Establishing a port in a storm…

There are many buzzwords in the OTC clearing lexicon at the moment. “Equivalence”, “resolution and recovery”, “cost of capital” among them. But one you don’t hear a lot is “portability”. In 2009 and 2010 there was plenty of talk on this subject, how it was supposed to work and how it is achieved. Today, after clients have gone live or have been briefed many times on the mechanics of clearing we all tend to take it for granted.

Establishing a port in a storm…

by Jamie Gavin

There are many buzzwords in the OTC clearing lexicon at the moment. “Equivalence”, “resolution and recovery”, “cost of capital” among them. But one you don’t hear a lot is “portability”. In 2009 and 2010 there was plenty of talk on this subject, how it was supposed to work and how it is achieved. Today, after clients have gone live or have been briefed many times on the mechanics of clearing we all tend to take it for granted.

It’s universally understood. It’s straightforward. There’s no mystery to what it means and the implications. Or is there? Over the course of this article we will explore what portability or “porting” means and what clearing clients should be aware of. Given the level of detail required to review the US Bankruptcy law and procedure we will leave that for the pur- poses of this exercise and focus on Europe.

In the aftermath of the collapse of Lehman Brothers and during the genesis of the OTC Clearing model, clients and practitioners alike sought to reconstruct a clearing model that focussed on the segregation model. This was a direct response to those clients aggrieved post the Lehman default when they found themselves at the mercy of mutualisation. These market participants found that it took time to get their assets back and that they had to re-establish their positions in difficult conditions. It was a painful and costly exercise for many firms.

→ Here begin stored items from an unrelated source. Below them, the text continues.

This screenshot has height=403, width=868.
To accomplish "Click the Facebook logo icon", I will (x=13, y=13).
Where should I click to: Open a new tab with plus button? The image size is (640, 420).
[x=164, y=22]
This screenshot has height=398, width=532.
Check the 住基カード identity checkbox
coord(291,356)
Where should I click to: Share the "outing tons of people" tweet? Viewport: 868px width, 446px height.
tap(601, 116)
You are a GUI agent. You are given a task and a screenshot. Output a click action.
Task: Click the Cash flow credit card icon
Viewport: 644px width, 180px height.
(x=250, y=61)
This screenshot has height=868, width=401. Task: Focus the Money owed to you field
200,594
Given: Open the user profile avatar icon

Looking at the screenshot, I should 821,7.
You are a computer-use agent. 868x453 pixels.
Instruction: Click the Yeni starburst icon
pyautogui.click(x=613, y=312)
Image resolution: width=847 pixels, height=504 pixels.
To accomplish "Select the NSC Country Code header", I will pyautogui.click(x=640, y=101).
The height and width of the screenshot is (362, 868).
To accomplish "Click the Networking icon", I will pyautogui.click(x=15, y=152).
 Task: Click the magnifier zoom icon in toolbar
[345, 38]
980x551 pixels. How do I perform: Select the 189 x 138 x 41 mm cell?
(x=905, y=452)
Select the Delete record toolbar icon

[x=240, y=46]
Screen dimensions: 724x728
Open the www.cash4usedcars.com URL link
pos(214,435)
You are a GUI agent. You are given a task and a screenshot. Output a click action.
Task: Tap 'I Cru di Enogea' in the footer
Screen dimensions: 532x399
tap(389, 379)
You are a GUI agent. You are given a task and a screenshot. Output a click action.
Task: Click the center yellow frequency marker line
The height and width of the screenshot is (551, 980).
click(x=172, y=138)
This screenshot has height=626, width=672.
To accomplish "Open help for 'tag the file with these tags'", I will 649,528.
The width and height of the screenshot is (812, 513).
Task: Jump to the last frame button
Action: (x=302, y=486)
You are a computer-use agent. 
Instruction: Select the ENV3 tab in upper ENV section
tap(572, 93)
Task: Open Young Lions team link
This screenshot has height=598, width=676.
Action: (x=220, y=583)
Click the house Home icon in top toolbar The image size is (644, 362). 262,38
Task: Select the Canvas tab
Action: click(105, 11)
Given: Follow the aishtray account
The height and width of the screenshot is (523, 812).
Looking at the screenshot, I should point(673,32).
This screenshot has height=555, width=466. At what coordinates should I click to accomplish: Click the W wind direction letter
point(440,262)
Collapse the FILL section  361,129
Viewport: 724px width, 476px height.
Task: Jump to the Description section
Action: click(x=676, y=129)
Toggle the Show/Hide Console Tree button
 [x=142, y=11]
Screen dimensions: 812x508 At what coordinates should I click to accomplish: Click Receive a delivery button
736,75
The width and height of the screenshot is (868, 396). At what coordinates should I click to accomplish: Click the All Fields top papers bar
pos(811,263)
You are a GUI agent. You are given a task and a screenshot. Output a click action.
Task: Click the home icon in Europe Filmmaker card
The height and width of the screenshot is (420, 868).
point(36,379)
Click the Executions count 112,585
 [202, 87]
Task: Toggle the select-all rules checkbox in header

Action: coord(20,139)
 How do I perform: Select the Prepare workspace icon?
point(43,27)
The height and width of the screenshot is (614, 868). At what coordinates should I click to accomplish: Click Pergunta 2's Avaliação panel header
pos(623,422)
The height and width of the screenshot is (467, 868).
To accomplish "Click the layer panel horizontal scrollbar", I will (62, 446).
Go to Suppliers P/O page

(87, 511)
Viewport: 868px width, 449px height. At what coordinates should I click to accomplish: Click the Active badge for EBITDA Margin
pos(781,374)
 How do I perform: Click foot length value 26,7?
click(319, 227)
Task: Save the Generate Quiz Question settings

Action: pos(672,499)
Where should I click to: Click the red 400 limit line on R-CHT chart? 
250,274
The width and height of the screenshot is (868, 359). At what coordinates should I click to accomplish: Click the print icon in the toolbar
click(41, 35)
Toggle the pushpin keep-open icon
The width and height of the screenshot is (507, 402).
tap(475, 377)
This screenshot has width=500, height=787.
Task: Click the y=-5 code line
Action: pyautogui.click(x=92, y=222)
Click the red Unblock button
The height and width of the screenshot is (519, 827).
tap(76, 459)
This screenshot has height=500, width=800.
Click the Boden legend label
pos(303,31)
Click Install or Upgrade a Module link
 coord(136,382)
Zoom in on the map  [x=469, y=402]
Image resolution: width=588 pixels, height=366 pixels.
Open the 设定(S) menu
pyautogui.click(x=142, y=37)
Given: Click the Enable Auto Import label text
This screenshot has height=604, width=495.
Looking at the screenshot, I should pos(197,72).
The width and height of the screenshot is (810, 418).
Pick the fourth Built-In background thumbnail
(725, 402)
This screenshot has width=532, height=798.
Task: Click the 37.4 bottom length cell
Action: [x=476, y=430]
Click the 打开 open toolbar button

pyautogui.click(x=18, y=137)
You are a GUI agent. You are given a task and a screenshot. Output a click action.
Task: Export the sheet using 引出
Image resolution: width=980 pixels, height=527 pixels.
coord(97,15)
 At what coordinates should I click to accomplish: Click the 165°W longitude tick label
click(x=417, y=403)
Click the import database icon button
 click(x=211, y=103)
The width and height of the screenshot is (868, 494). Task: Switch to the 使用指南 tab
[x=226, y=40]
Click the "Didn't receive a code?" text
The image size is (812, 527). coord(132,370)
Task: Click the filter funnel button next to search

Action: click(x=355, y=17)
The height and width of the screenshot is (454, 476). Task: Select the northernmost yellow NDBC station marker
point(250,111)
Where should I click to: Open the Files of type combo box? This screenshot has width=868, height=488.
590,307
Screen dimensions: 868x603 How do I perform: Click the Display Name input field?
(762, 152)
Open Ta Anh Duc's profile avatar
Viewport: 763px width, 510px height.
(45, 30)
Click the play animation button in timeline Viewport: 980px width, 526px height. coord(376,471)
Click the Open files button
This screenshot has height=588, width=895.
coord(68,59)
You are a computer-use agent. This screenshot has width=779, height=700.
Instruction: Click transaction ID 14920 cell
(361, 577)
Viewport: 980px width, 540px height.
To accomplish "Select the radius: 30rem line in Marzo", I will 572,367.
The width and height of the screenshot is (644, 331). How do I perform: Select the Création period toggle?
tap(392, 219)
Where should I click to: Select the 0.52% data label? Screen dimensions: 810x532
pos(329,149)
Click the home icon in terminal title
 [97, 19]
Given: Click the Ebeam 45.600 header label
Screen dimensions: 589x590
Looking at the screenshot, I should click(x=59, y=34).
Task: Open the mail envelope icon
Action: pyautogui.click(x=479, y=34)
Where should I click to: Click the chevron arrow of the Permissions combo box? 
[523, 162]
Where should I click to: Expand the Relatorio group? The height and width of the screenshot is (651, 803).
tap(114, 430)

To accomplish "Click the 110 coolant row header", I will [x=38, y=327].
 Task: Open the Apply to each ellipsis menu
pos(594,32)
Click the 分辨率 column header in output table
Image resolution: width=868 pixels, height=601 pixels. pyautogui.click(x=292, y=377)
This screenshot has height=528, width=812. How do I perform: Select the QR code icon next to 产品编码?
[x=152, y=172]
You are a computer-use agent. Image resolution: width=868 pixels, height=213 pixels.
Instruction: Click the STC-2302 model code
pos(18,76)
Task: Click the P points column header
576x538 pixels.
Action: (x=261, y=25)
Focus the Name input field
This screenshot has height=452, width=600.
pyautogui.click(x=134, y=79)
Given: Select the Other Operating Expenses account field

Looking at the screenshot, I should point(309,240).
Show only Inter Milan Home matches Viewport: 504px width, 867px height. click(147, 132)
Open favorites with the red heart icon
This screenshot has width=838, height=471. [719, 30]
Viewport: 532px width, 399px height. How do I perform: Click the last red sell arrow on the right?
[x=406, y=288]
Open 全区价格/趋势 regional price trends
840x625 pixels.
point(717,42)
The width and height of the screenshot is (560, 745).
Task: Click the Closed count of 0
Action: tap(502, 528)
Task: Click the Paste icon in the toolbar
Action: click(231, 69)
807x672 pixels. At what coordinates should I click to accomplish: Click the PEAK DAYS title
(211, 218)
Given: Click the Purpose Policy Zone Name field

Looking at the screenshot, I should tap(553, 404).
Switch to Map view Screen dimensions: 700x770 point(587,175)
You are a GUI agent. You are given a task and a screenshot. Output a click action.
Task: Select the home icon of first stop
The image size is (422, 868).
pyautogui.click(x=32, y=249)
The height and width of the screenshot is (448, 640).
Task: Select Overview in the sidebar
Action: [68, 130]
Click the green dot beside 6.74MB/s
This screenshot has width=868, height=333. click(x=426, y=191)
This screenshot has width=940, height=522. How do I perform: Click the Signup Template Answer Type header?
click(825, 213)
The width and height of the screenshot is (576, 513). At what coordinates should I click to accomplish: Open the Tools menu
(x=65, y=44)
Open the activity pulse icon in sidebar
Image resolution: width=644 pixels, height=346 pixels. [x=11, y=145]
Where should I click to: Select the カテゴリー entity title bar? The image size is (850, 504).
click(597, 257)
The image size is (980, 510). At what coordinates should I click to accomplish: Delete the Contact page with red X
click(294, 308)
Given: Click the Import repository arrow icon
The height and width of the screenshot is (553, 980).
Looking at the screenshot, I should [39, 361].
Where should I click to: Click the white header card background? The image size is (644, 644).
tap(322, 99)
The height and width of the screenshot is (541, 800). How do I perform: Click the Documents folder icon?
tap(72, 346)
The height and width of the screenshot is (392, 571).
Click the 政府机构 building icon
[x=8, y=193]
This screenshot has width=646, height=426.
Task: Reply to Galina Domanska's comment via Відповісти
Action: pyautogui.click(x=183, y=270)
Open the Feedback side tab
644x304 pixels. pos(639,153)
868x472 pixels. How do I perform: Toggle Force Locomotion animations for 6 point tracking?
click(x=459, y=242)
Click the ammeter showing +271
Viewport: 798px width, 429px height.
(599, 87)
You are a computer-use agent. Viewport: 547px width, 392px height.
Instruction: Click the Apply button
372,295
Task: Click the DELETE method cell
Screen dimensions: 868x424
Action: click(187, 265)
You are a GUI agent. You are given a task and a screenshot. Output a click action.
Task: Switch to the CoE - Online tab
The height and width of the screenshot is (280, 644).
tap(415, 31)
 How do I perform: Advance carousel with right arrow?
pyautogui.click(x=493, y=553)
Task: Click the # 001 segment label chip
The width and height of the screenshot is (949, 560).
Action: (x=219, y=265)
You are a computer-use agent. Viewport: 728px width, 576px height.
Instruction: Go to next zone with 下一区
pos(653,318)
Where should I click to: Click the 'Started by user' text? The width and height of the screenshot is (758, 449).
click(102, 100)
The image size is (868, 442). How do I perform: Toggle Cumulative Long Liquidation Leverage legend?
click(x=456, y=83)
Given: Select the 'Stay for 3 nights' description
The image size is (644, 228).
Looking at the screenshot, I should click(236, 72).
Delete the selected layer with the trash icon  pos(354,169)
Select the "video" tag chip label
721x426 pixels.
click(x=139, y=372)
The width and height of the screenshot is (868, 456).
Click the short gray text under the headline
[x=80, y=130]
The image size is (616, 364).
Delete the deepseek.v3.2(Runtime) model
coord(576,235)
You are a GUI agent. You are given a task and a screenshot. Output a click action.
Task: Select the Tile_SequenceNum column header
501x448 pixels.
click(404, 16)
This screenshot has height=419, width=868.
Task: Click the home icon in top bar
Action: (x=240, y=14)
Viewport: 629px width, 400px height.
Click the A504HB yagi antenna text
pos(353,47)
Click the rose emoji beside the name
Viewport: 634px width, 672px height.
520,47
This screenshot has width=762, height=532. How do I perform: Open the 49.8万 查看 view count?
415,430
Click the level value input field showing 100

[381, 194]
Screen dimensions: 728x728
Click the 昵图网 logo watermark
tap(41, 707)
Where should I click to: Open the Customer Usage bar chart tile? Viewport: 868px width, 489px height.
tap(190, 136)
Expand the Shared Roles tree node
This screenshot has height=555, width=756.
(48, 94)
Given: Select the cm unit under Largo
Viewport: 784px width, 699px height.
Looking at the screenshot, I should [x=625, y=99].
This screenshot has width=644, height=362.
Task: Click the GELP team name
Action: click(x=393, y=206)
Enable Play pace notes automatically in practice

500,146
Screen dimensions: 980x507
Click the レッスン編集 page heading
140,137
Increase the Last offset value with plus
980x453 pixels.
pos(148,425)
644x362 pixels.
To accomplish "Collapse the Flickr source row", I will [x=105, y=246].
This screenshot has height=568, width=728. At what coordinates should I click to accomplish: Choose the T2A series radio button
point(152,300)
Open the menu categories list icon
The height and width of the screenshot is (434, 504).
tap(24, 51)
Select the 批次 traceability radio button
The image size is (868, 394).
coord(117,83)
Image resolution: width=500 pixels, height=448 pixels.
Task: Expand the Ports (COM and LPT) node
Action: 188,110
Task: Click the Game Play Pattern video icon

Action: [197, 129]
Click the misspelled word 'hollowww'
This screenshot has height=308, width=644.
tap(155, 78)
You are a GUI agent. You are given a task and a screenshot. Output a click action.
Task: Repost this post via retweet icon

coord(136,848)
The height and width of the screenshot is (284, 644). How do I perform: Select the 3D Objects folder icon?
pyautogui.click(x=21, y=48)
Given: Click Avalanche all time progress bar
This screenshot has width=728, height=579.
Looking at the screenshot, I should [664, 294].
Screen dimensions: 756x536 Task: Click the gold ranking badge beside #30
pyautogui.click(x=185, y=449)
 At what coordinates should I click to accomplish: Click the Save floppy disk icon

So when building the new model the chief concerns centred on the removal of fellow customer risk, protecting and securing assets for clients and being able to move positions if a clearing member defaulted.

This last point is one of the cornerstones of the new OTC Clearing model – being able to achieve portability (truncated to the verb “porting” among hipster clearing geeks). In the event that a clearing member defaults, clients want to move their positions and their collateral to a new clearing member. They don’t want to have to re-establish positions in a volatile market nor source additional initial margin and cash variation margin.

So how does porting work?

In general, we can categorise the porting process in two broad ways: pre-default (“peacetime”) and post-default (“wartime”).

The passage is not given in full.